> _Stored data entries_:
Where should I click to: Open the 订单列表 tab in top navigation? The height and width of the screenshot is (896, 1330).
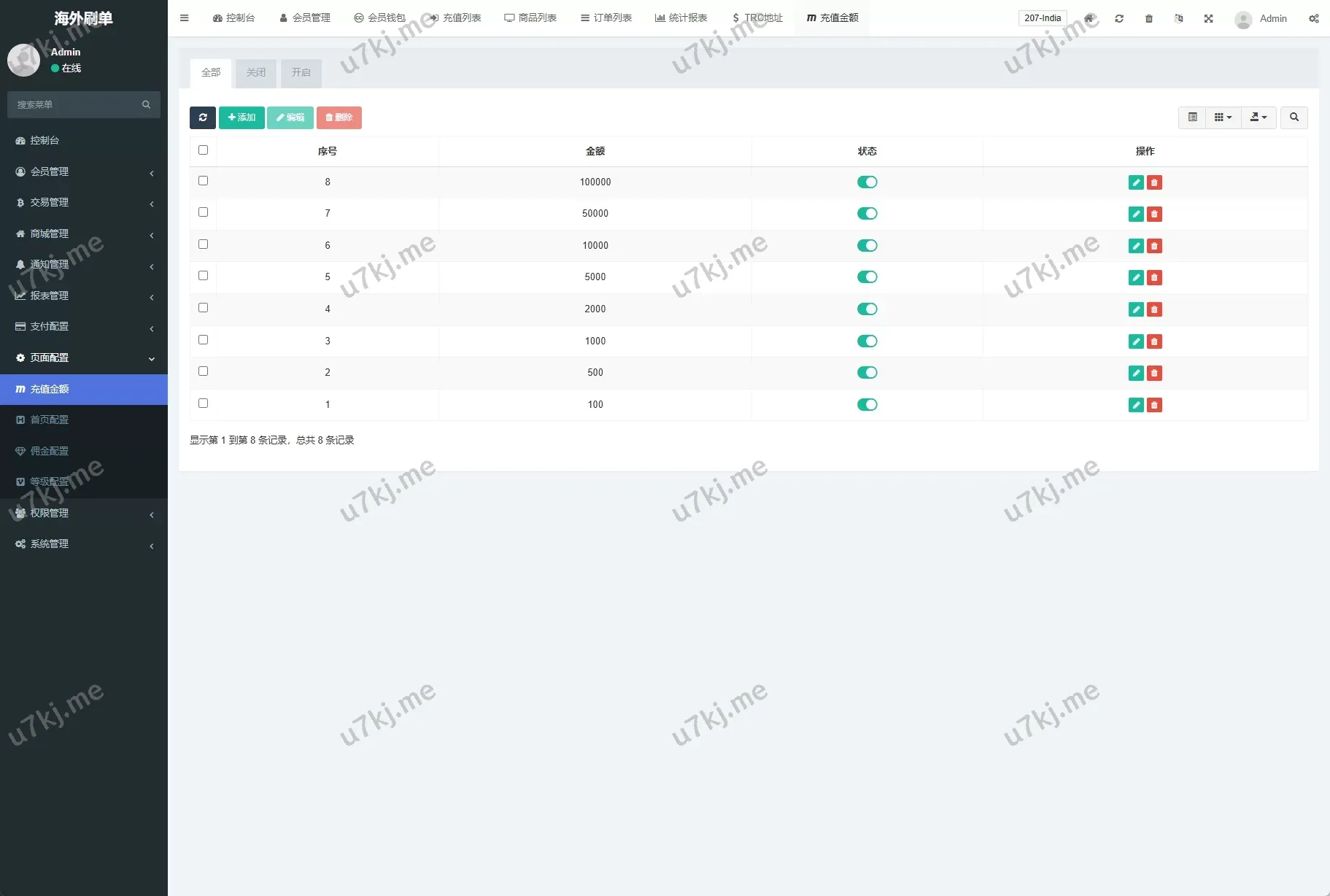click(x=606, y=18)
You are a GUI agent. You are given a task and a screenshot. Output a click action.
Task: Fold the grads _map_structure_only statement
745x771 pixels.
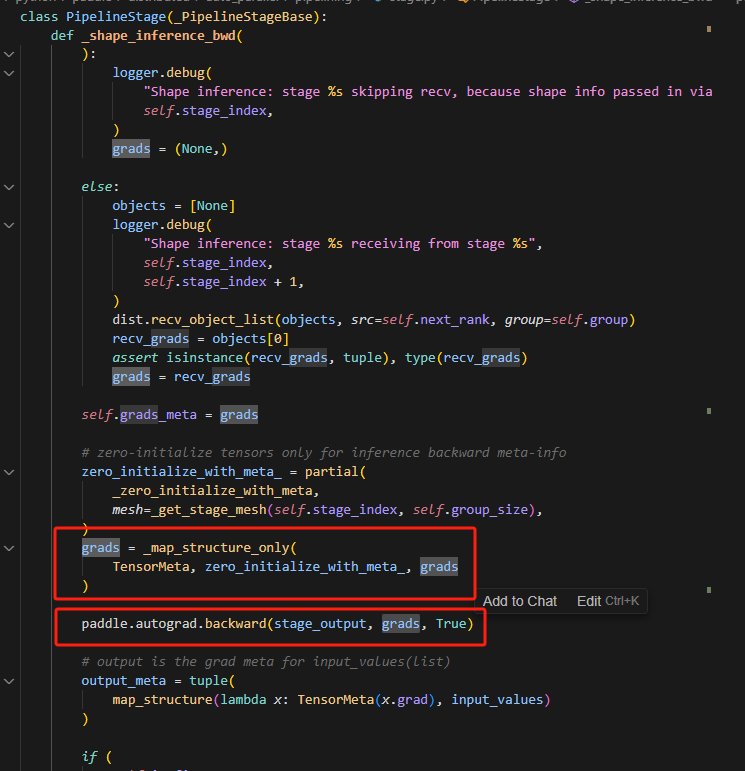pos(9,548)
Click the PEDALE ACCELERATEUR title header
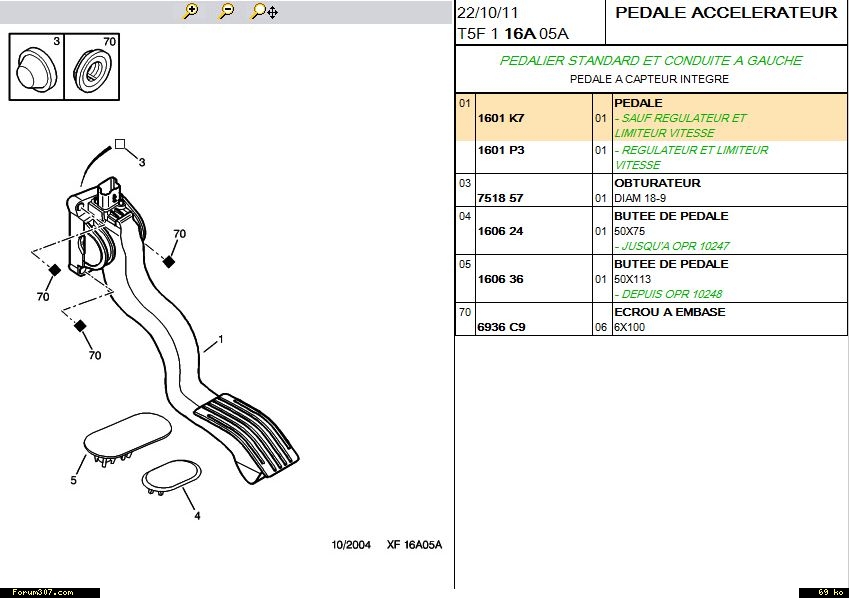The height and width of the screenshot is (598, 849). click(726, 13)
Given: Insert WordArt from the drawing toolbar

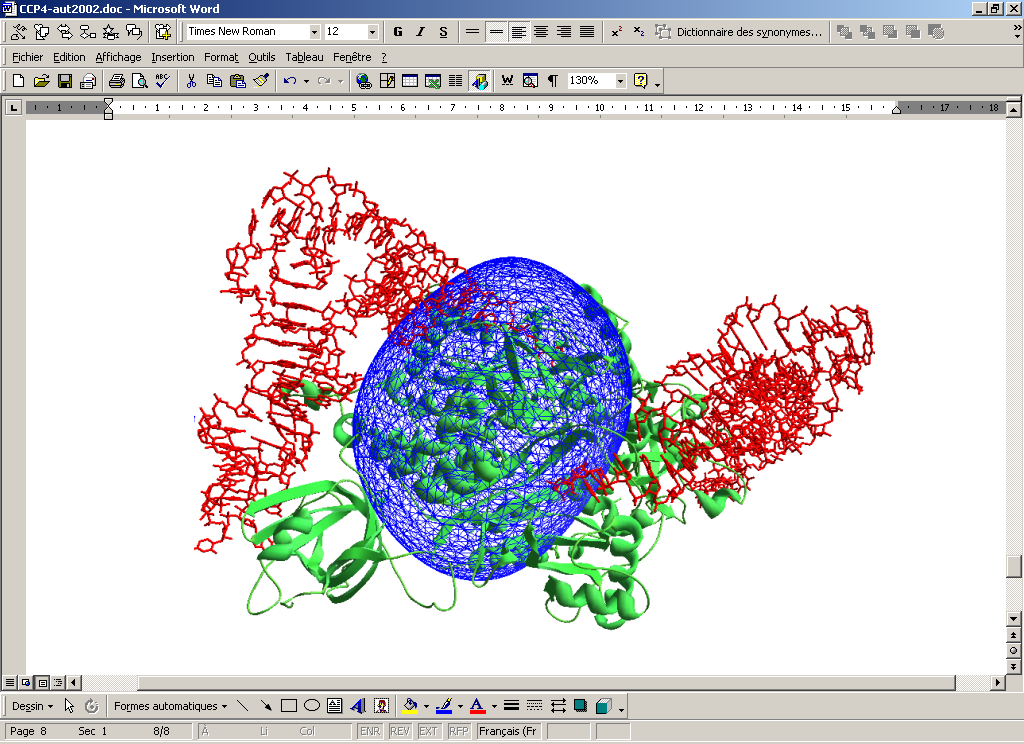Looking at the screenshot, I should coord(358,706).
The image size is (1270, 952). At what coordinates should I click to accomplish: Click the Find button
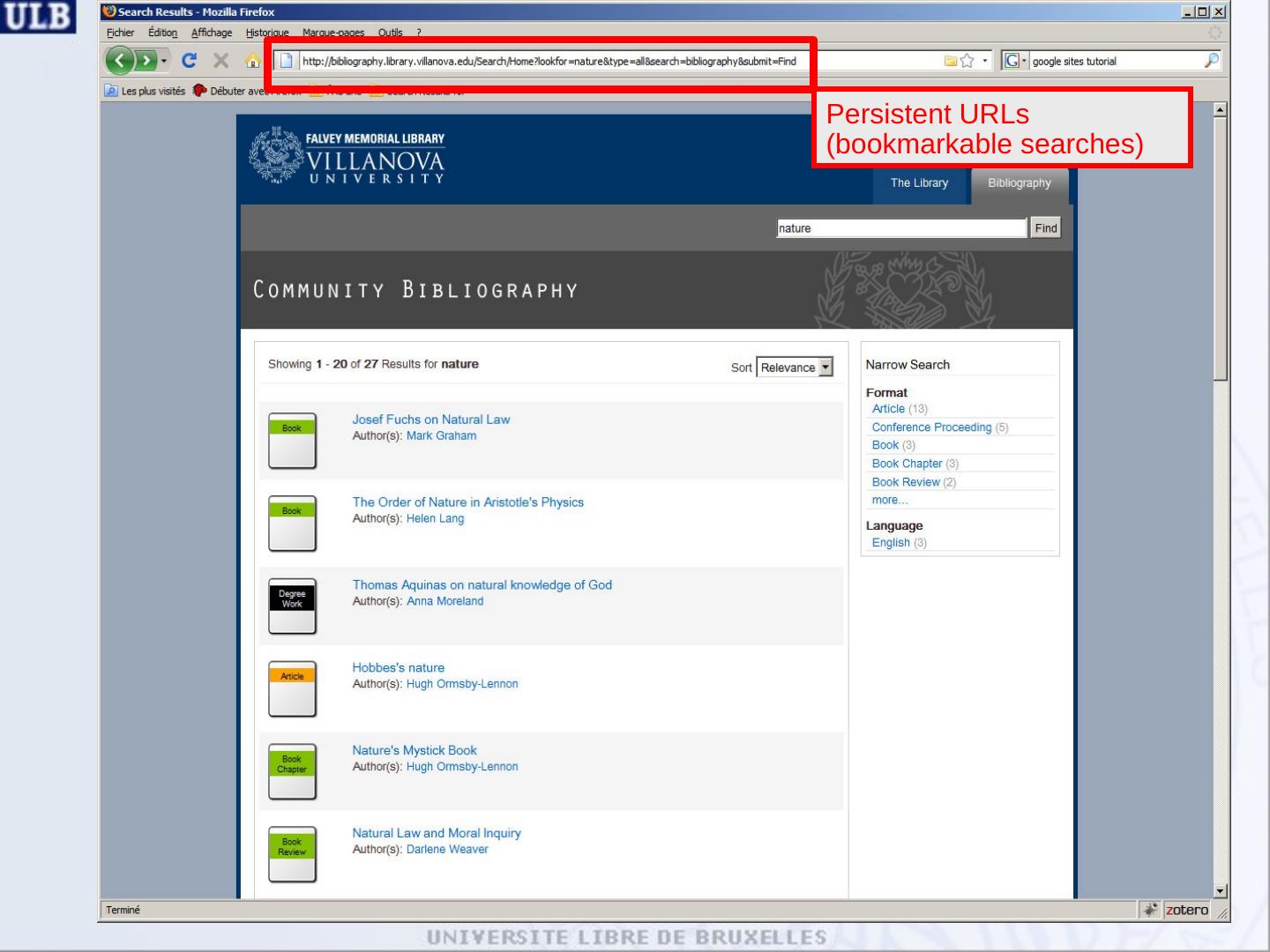click(x=1045, y=228)
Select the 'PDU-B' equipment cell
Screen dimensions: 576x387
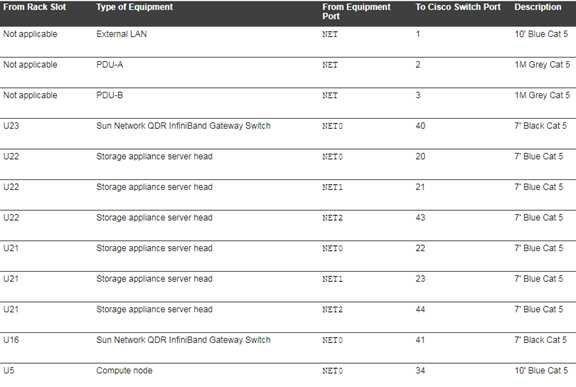(x=109, y=95)
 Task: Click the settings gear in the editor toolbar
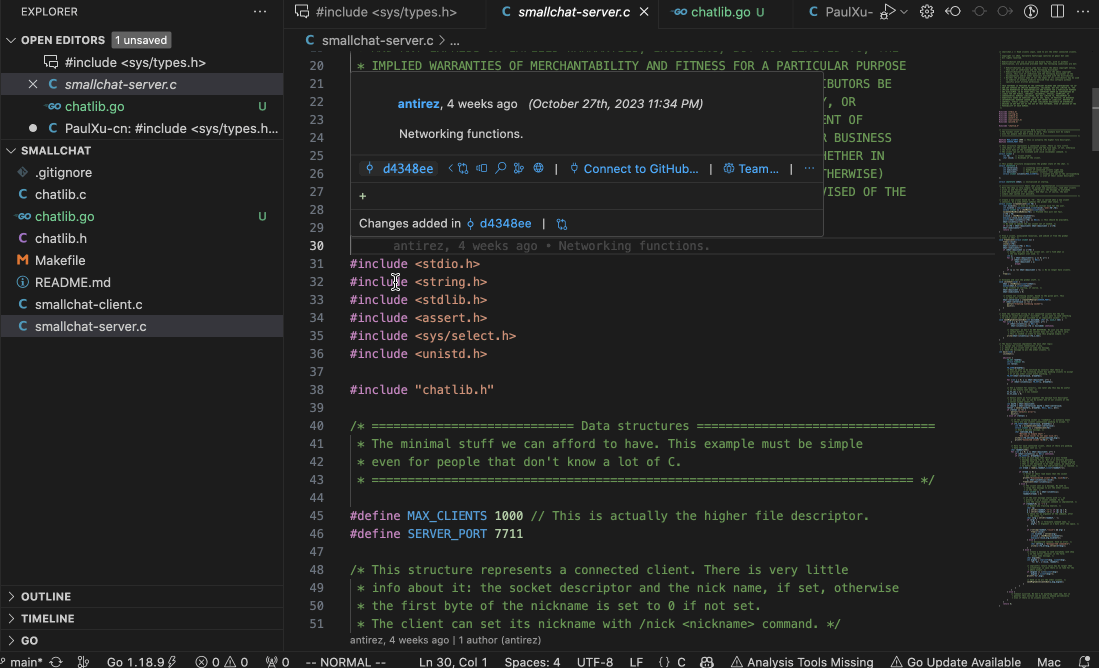(x=926, y=11)
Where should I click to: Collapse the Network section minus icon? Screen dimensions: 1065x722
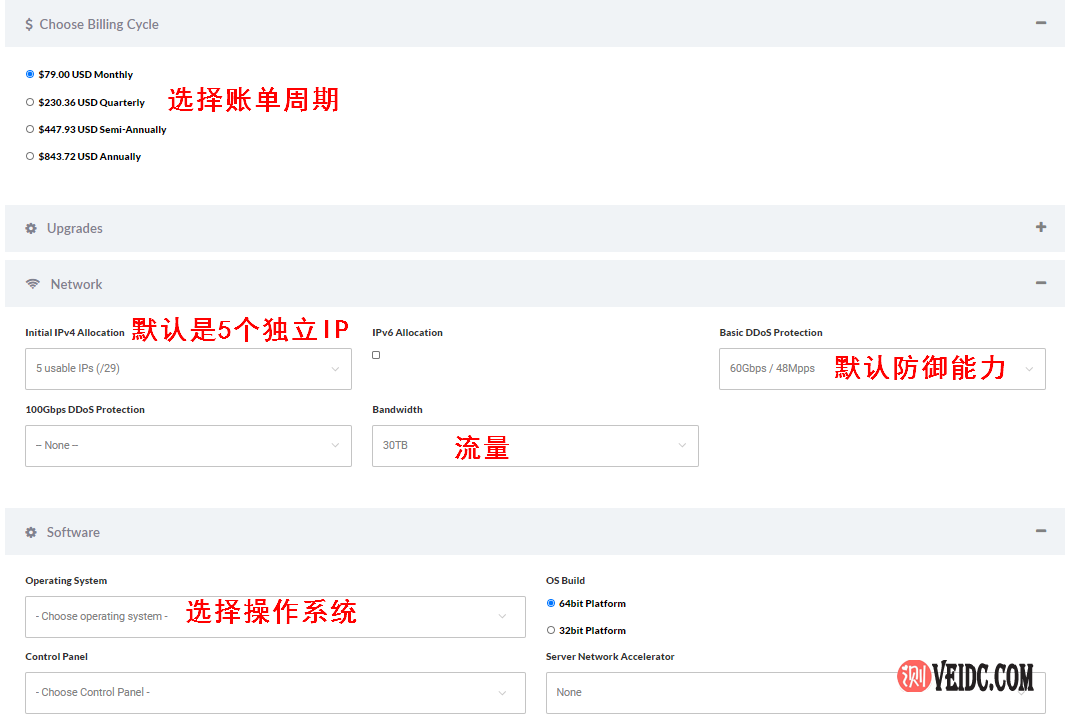(x=1041, y=284)
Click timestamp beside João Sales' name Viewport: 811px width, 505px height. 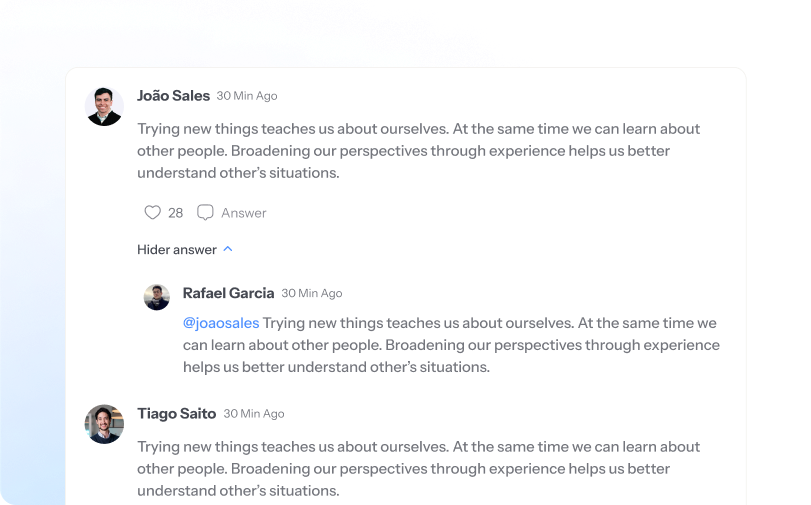(247, 96)
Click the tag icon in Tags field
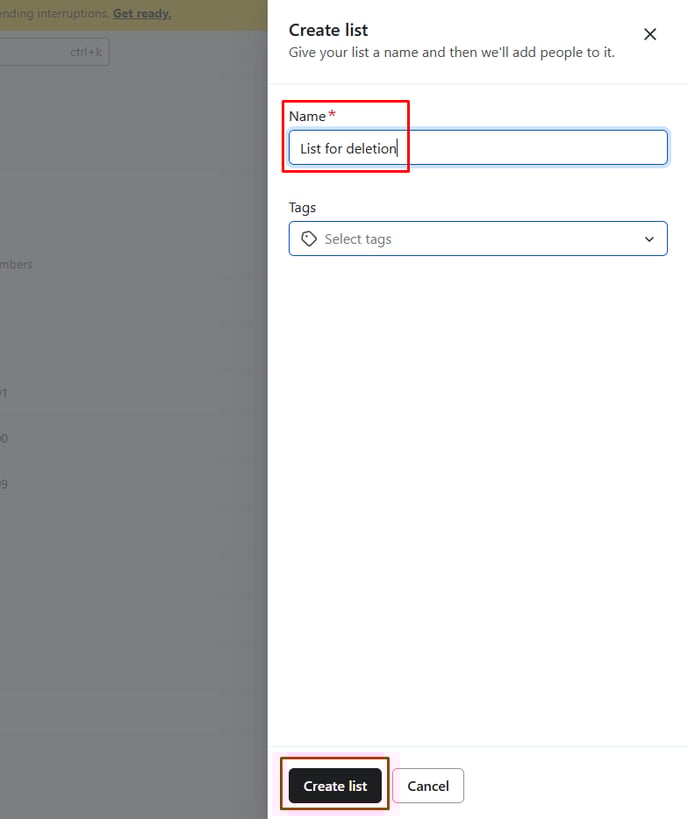This screenshot has height=819, width=688. click(309, 239)
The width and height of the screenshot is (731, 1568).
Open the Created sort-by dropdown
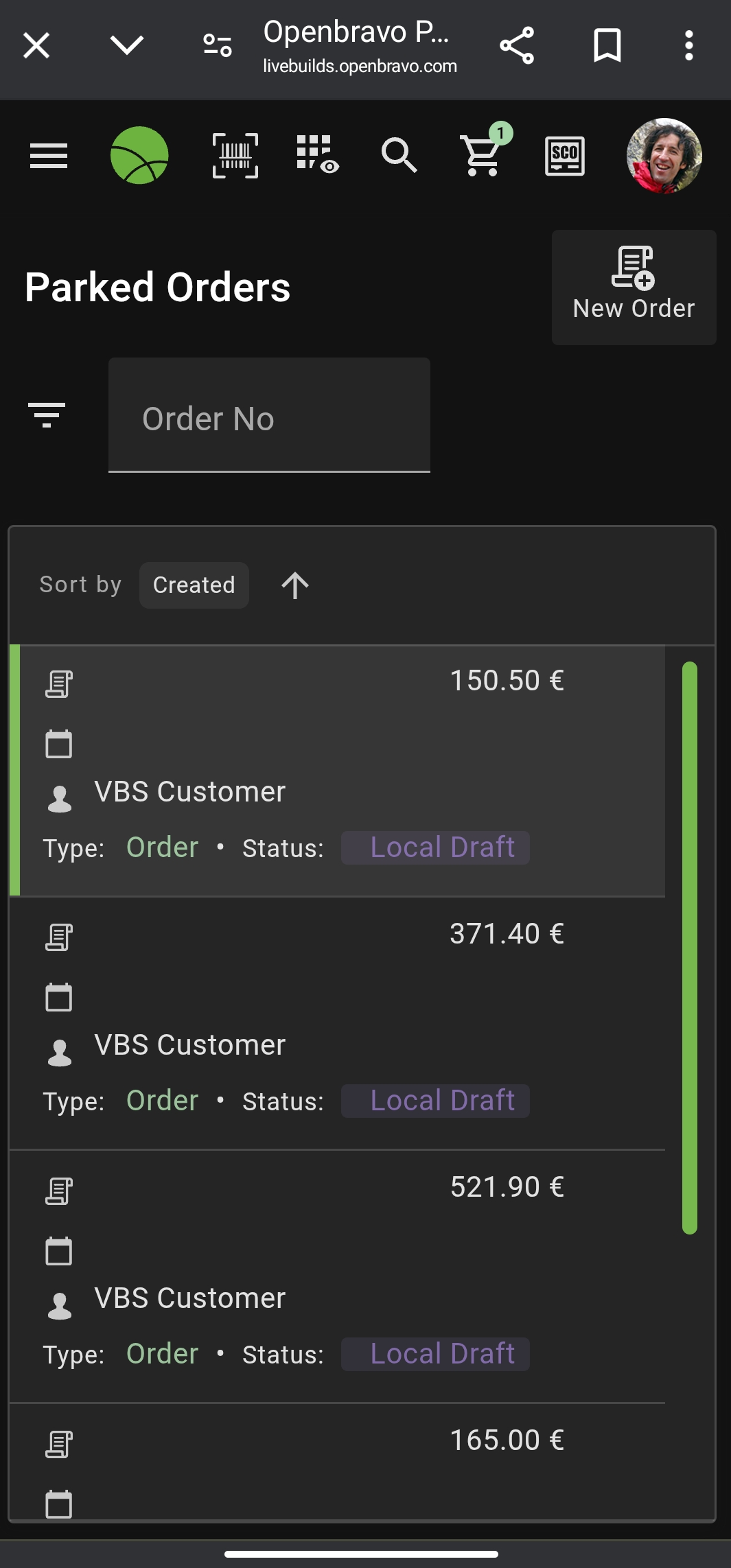194,585
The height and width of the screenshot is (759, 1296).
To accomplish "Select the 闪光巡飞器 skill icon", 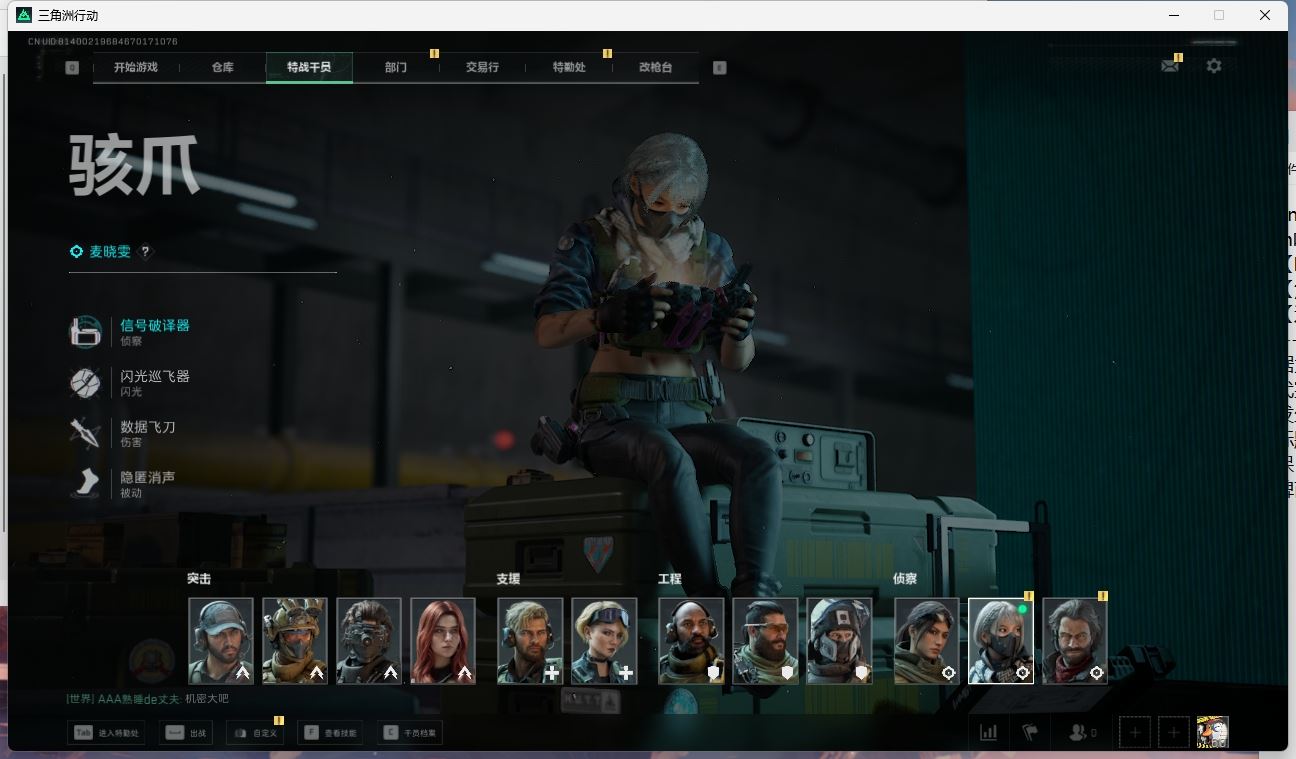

> _THE PROBLEM_: Repeat each line word for word, from the one with "The width and" down to the last line of the data, and keep the pictures out of it.

> _YOUR RESPONSE_:
The width and height of the screenshot is (731, 1568).
Open the Created sort-by dropdown
194,585
The height and width of the screenshot is (759, 1296).
To accomplish "Select the 闪光巡飞器 skill icon", 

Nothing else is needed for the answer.